По старой дороге. Памяти А. М. Борщаговского

«В нашей власти начать мир заново».

Томас Пейн, «Здравый смысл», 1776.

По рекомендации Александра Михайловича Борщаговского Политиздат мне заказал книгу о Пейне, а материалы собирать помогал Вартан Григорян, директор Нью-Йоркской Публичной Библиотеки.

С Вартаном связан важный для меня международный урок. Он пригласил меня с ним выпить, что означало высшую степень доверительности, пролог к продуктивному сотрудничеству. А я спутал время и пришёл на следующий день. Помню выражение его глаз и как он сказал: «С кем не бывает». Мы остались в наилучших отношениях, но по глазам я понял, что вычеркнут из списка людей, с кем можно иметь дело.
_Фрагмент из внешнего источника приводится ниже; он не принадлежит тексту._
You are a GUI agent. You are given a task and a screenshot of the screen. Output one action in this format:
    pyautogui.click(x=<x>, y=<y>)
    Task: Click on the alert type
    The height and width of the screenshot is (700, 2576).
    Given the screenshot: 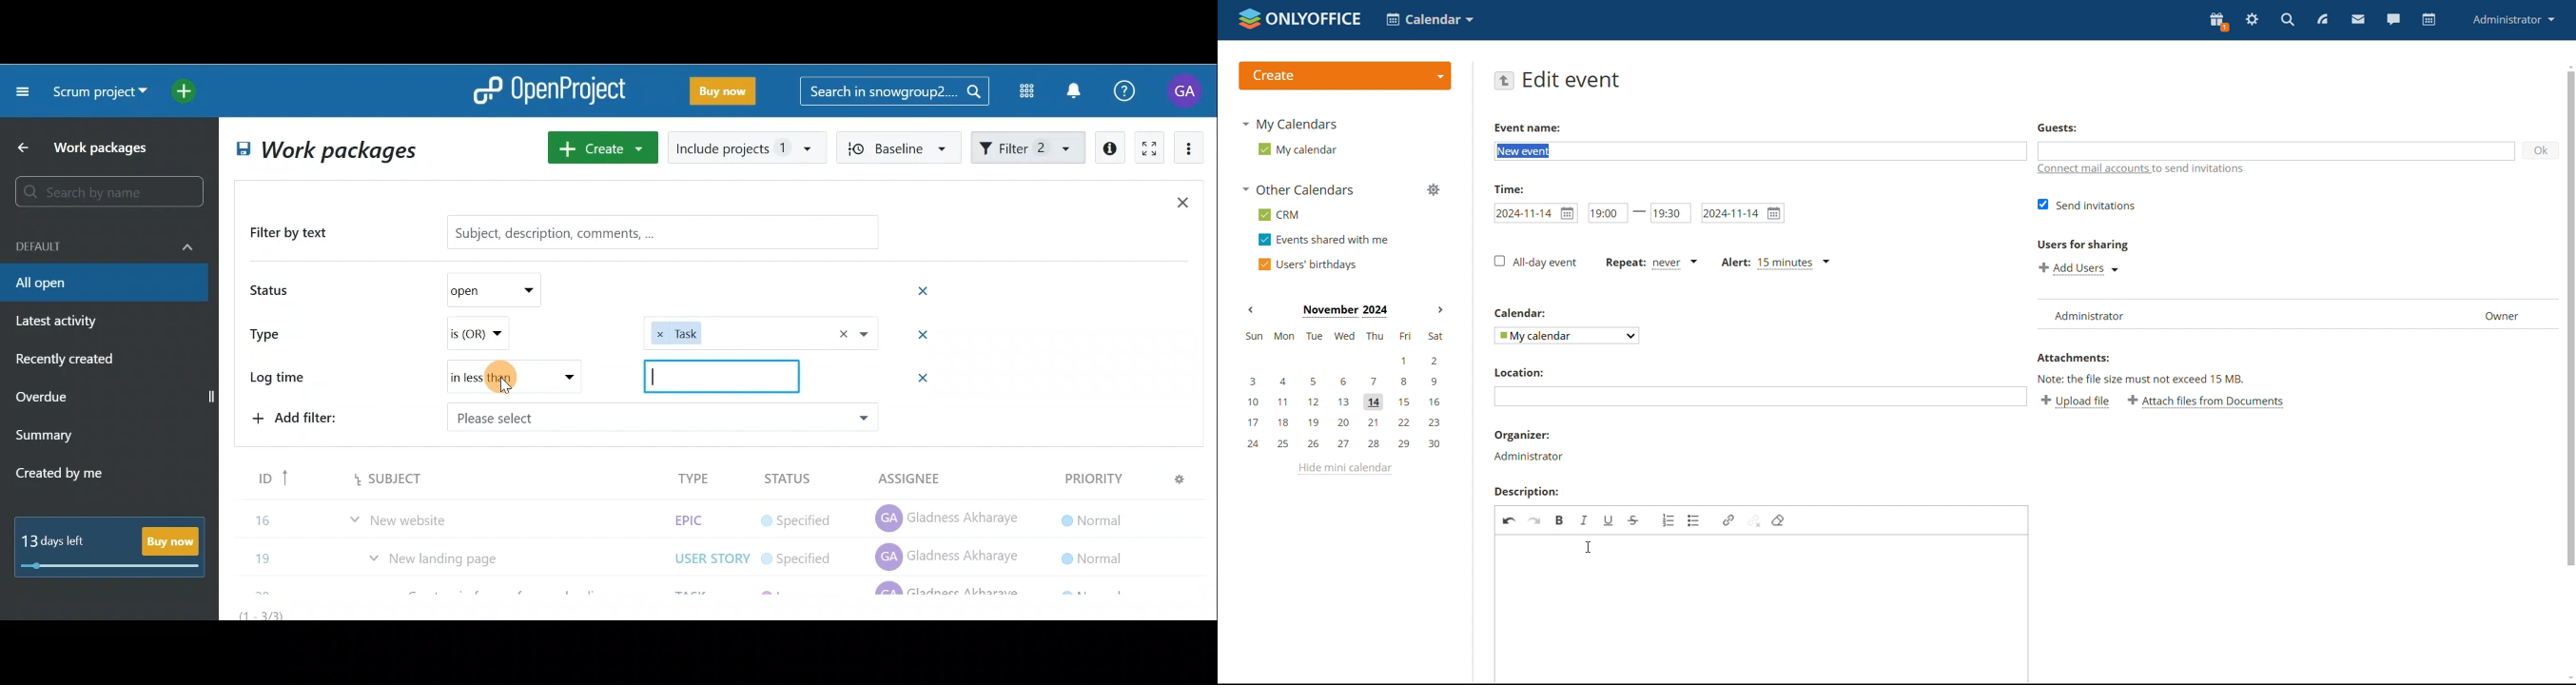 What is the action you would take?
    pyautogui.click(x=1776, y=263)
    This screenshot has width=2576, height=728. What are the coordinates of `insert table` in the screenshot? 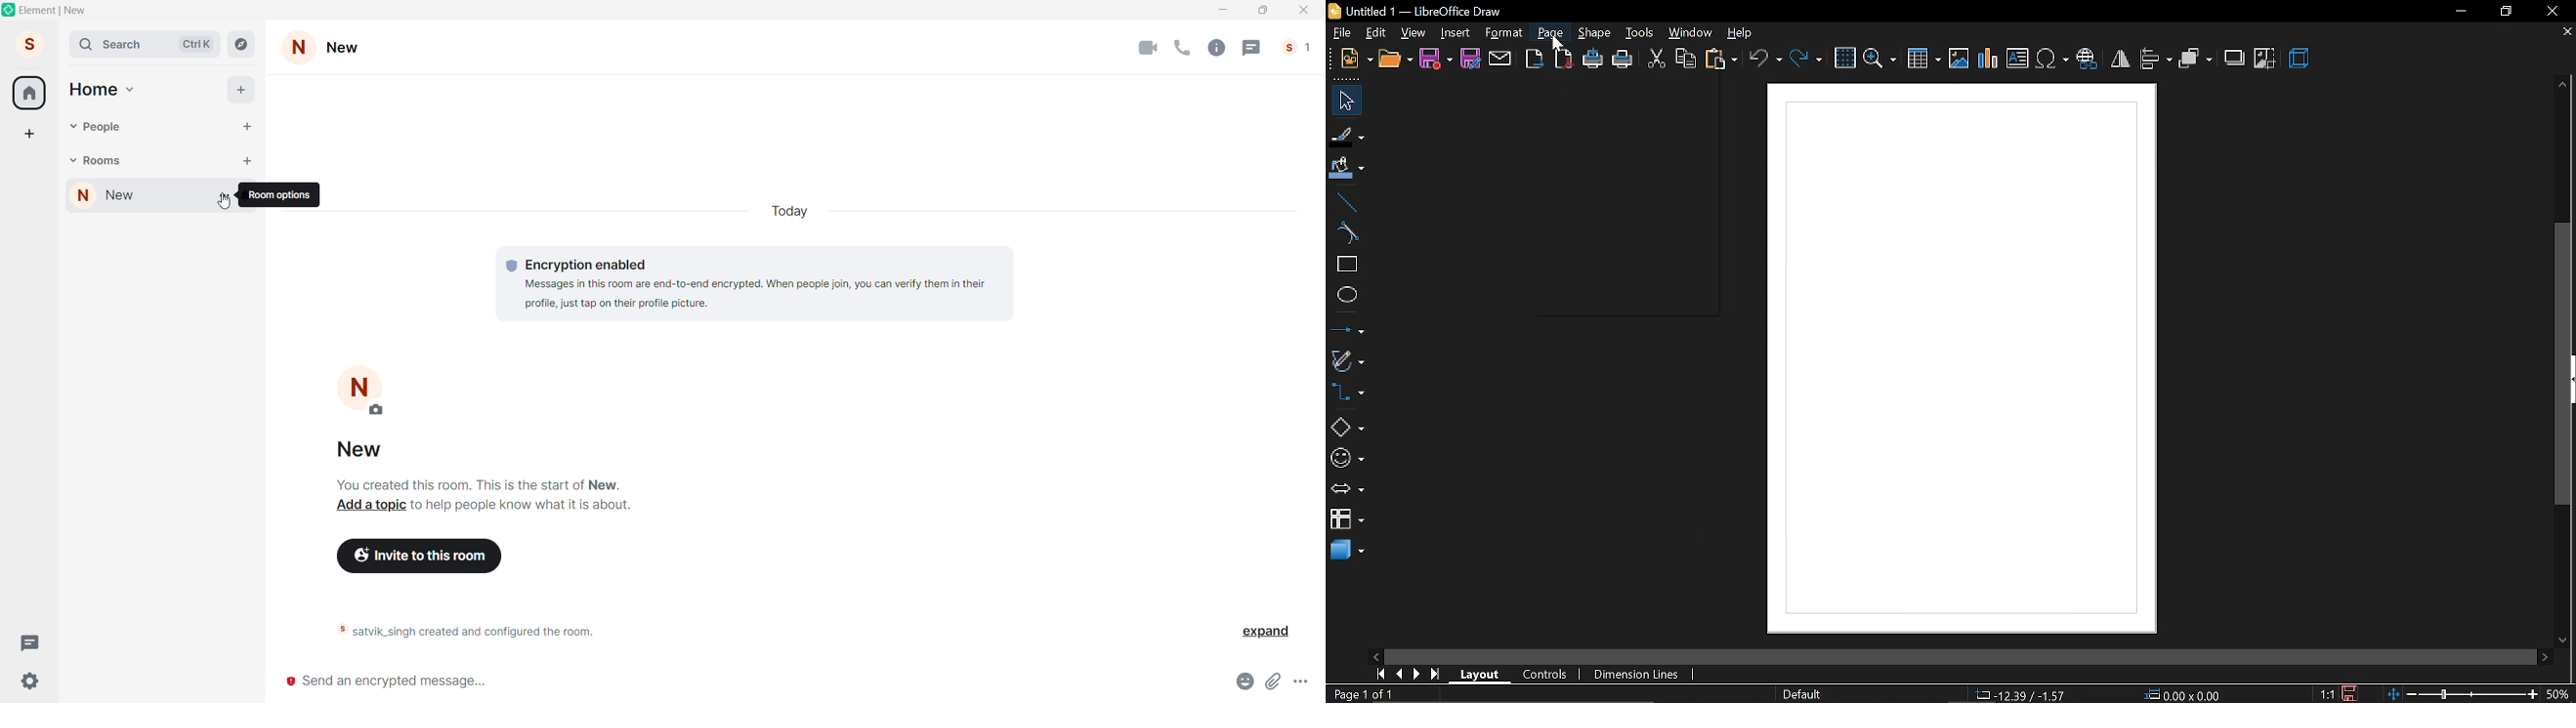 It's located at (1922, 60).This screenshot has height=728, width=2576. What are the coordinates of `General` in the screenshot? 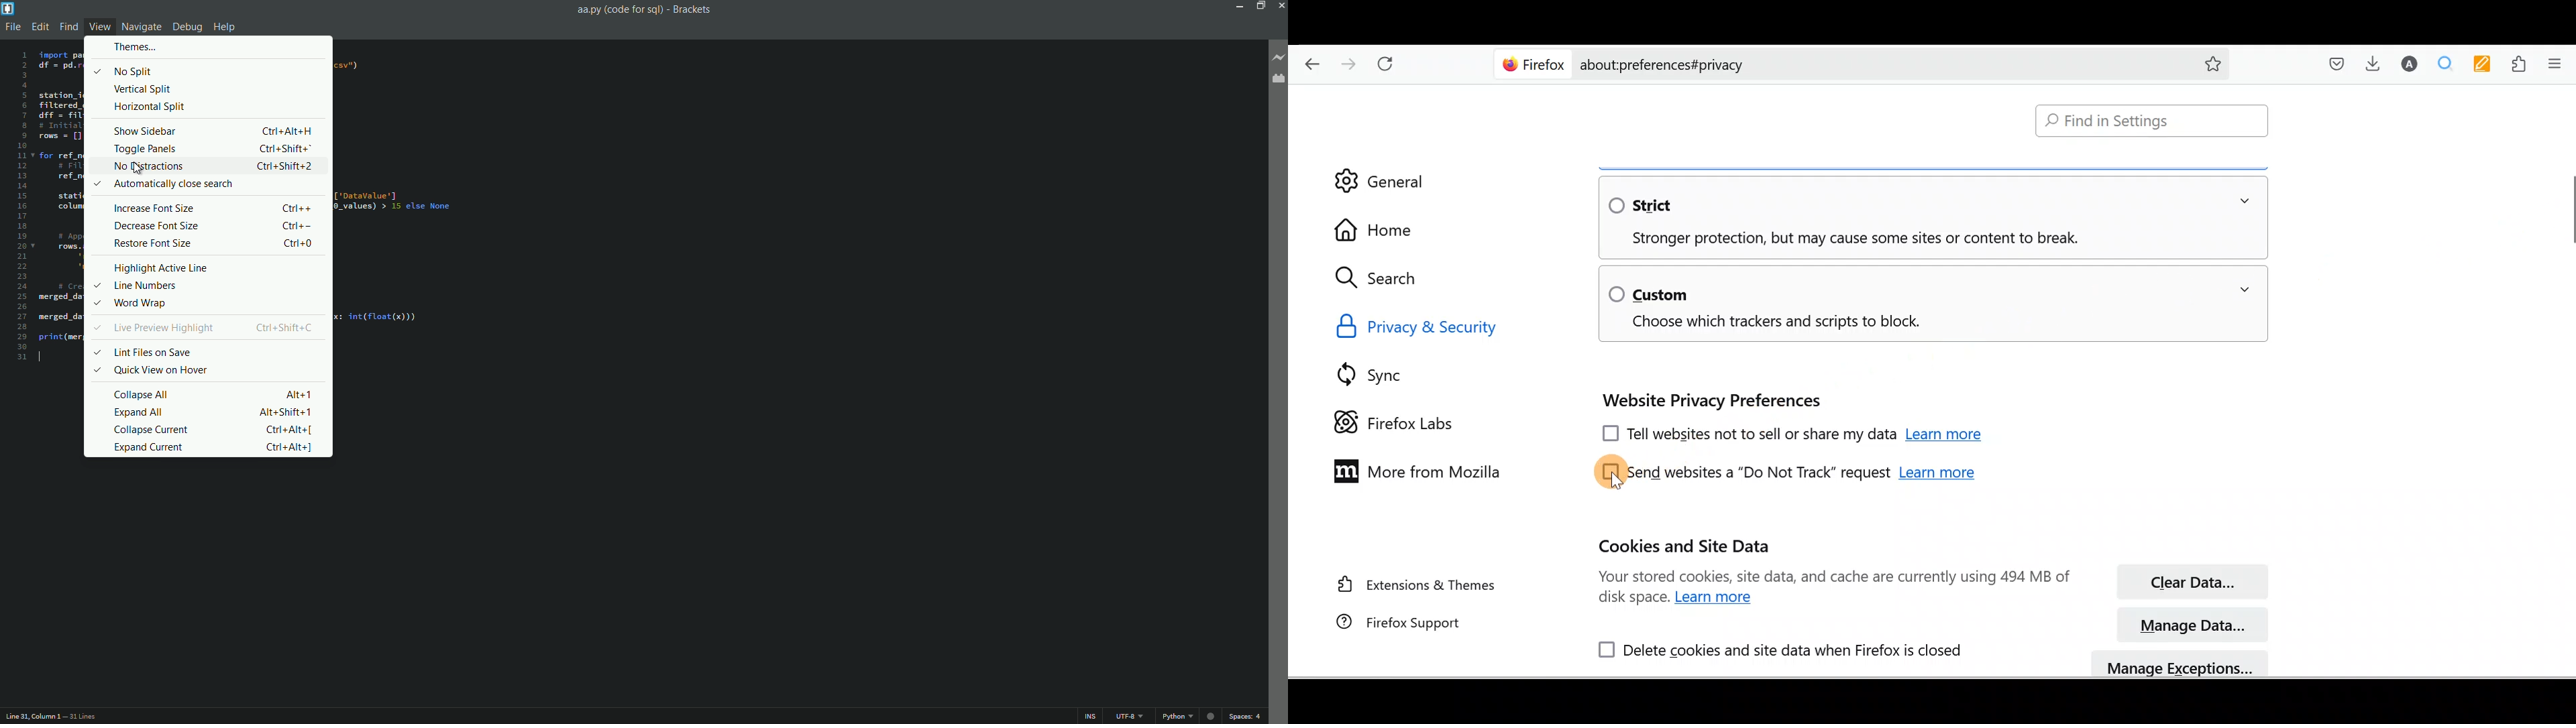 It's located at (1398, 178).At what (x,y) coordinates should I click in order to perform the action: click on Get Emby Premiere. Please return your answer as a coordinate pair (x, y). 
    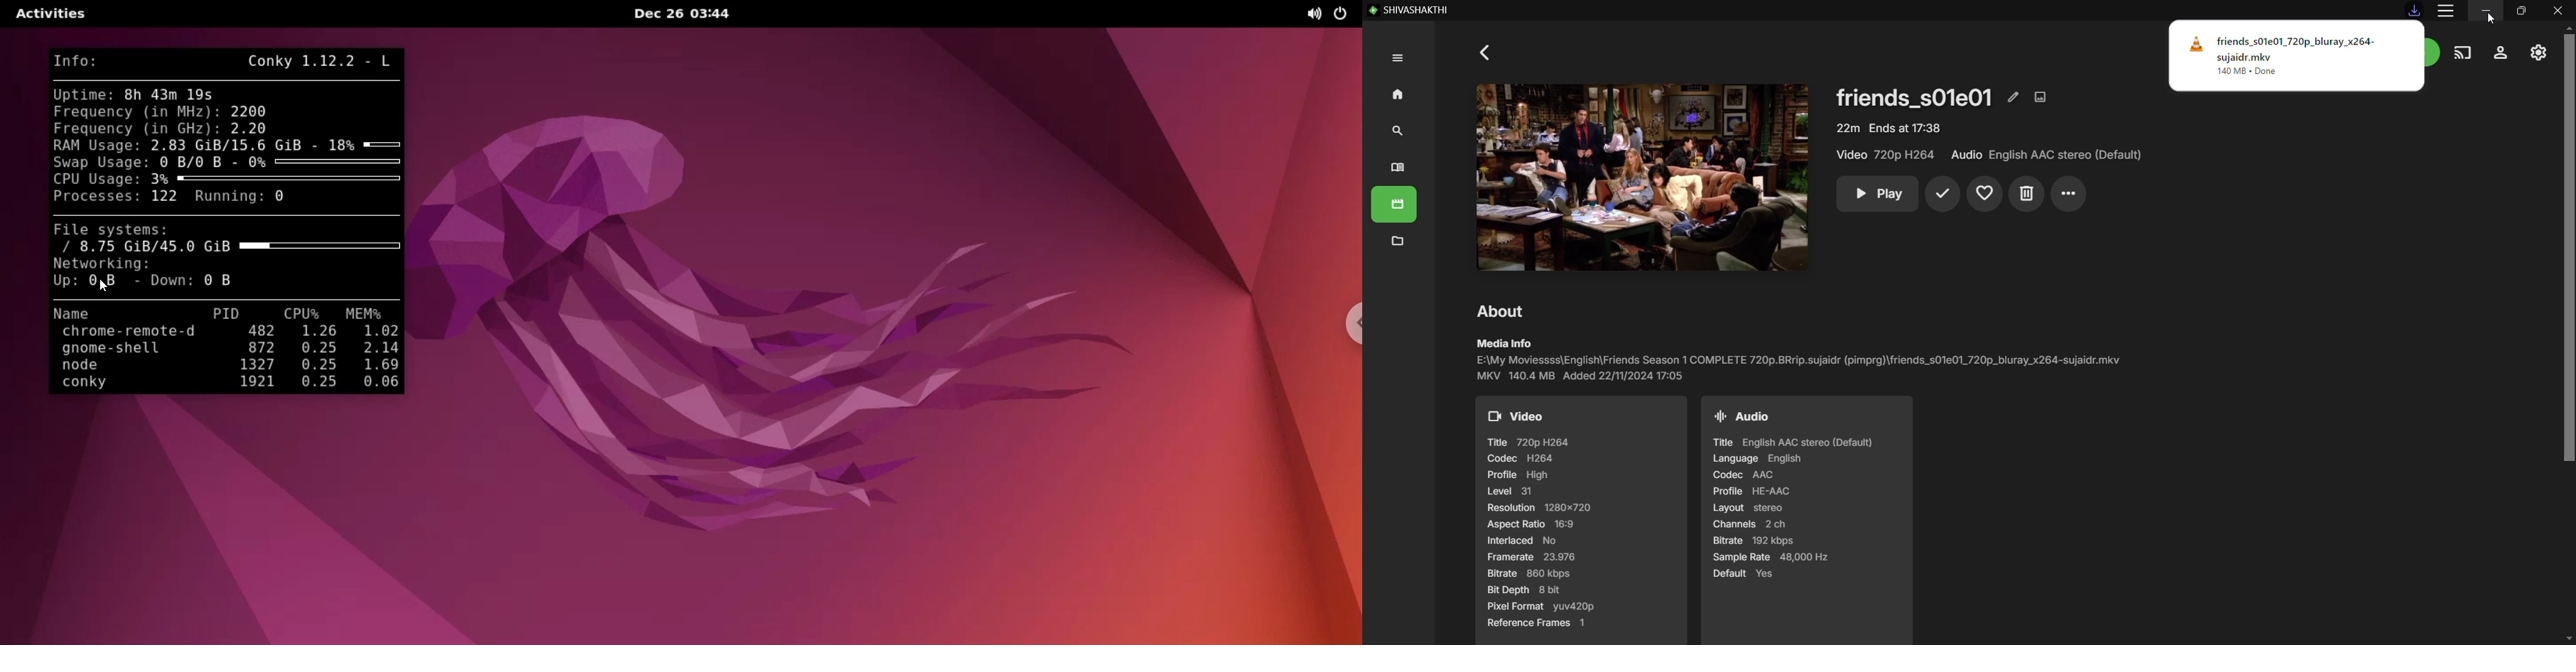
    Looking at the image, I should click on (2435, 52).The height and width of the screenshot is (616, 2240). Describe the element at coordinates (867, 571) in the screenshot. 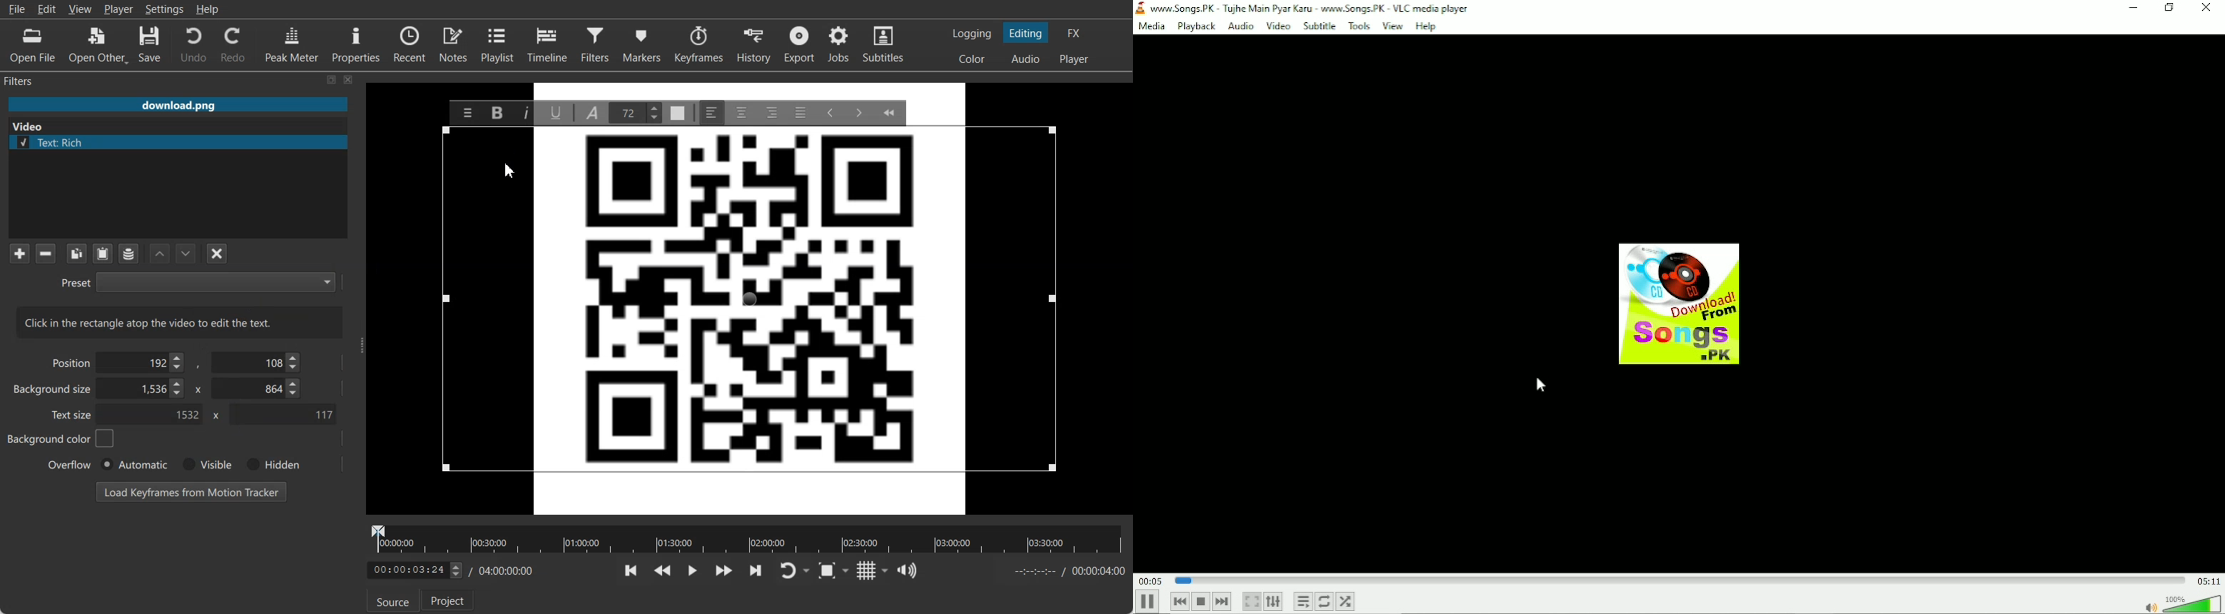

I see `Toggle grid display on the player` at that location.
Все знали Вартана, и он знал всех. Выдающийся человек дела, широко образованный администратор, вооруженный знанием дюжины языков и умением ладить с людьми, Вартан Григорян после заведывания гигантской городской библиотекой Нью-Йорка стал ректором университета, одного из восьми первостепенных учебных заведений, составляющих так называемую Плющевую лигу (их стены увиты плющем).

Деловое доверие я у Вартана утратил, но через него познакомился с принцем Ага-Ханом IV. Ничего не говорит это имя? Попробуйте произнести имя Ага-Хан в кругу конников! Отец принца, прямой потомок Магомета, глава секты исмаилитов, был страстным лошадником, при безграничном богатстве мог позволить себе приобретать и разводить класснейших скакунов. Его серый Махмуд взял приз призов, Эпсомское Дерби, причем, выиграл с резвостью, которая оставалась непобитой пятьдесят девять лет. При Вартане принц Ага Хан IV согласился стать попечителем Брауна, и я у него спросил, поддерживает ли он семейную традицию в конном деле.